### Records for the task
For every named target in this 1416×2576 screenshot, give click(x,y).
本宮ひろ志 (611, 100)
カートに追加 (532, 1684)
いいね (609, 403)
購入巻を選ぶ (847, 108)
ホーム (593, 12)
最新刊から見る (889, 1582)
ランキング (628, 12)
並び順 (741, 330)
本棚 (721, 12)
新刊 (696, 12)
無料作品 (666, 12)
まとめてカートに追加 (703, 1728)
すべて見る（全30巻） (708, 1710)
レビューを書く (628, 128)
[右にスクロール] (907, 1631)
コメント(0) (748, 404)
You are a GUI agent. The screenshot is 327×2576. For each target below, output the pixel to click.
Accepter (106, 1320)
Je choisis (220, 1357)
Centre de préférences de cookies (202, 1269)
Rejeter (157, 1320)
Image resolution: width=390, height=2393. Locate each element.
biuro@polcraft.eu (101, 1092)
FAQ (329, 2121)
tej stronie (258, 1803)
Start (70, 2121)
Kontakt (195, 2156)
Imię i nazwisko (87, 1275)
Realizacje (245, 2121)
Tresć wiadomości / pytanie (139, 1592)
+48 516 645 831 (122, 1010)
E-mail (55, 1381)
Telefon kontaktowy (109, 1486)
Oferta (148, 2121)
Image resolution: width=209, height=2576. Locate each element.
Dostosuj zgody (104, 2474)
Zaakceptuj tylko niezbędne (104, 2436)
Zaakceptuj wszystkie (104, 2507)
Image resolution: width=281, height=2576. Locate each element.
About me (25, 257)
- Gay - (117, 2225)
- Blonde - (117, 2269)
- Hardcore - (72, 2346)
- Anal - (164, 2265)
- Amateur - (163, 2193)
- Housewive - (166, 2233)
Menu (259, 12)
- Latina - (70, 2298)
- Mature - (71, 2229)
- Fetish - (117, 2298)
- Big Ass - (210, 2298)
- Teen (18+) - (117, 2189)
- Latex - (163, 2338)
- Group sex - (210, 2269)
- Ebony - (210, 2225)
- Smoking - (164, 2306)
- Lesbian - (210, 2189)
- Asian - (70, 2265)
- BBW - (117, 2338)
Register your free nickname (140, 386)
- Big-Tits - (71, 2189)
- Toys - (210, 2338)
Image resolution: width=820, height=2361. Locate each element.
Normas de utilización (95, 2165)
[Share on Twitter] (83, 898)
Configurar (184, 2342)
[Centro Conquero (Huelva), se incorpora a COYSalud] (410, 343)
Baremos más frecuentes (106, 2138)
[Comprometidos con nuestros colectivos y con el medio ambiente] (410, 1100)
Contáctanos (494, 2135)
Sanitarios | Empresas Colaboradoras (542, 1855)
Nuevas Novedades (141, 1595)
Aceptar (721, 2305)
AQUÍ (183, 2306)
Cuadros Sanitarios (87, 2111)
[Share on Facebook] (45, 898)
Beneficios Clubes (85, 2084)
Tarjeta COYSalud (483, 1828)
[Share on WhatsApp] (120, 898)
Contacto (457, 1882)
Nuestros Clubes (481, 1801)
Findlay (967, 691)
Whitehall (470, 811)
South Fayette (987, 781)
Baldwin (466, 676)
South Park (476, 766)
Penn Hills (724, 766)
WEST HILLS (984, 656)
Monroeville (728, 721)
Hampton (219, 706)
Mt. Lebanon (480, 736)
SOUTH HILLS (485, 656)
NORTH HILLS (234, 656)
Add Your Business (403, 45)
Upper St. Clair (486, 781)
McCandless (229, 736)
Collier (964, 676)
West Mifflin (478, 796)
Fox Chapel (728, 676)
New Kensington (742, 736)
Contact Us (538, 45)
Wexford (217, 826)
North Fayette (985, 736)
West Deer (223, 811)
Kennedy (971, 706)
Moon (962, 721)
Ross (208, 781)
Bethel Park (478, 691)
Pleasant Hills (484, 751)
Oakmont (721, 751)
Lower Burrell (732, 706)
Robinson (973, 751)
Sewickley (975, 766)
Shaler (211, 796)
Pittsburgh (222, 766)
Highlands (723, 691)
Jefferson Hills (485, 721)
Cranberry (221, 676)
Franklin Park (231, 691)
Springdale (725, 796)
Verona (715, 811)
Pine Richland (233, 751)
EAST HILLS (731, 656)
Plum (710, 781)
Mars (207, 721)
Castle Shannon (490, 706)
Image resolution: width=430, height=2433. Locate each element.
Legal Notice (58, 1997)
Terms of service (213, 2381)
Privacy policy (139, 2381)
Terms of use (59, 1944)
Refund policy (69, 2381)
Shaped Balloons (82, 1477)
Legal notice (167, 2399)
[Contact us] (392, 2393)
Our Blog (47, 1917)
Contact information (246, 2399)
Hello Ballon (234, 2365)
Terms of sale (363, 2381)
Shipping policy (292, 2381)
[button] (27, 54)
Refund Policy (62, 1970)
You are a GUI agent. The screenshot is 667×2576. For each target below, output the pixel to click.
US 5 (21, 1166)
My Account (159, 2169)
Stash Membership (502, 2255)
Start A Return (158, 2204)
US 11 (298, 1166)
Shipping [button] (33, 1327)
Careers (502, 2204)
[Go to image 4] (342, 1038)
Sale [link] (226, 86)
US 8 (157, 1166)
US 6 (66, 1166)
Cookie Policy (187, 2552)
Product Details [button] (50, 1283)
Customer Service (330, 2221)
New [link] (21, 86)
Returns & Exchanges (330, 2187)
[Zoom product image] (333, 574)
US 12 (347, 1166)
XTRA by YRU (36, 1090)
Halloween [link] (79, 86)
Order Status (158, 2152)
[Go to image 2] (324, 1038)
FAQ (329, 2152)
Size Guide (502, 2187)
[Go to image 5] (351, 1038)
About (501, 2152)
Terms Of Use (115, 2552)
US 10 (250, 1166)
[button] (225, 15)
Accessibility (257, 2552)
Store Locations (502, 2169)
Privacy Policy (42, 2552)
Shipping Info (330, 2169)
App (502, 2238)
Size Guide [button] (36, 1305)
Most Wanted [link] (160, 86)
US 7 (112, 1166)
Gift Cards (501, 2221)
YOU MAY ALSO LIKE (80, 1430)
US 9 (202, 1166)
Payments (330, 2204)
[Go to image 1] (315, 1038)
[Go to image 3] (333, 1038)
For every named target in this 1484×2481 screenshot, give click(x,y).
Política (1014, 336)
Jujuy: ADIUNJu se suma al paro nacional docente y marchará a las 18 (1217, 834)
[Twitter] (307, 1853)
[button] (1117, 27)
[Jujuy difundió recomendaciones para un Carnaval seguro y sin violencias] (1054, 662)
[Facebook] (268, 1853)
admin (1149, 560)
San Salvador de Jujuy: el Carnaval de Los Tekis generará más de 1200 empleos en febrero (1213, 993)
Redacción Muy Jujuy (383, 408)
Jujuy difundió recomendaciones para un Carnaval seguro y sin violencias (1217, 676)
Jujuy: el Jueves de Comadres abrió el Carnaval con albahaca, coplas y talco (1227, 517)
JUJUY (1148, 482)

### Exercise aim
Above are records; count the lines among them that include the word "Clubes", and give only the number.

### Exercise response
2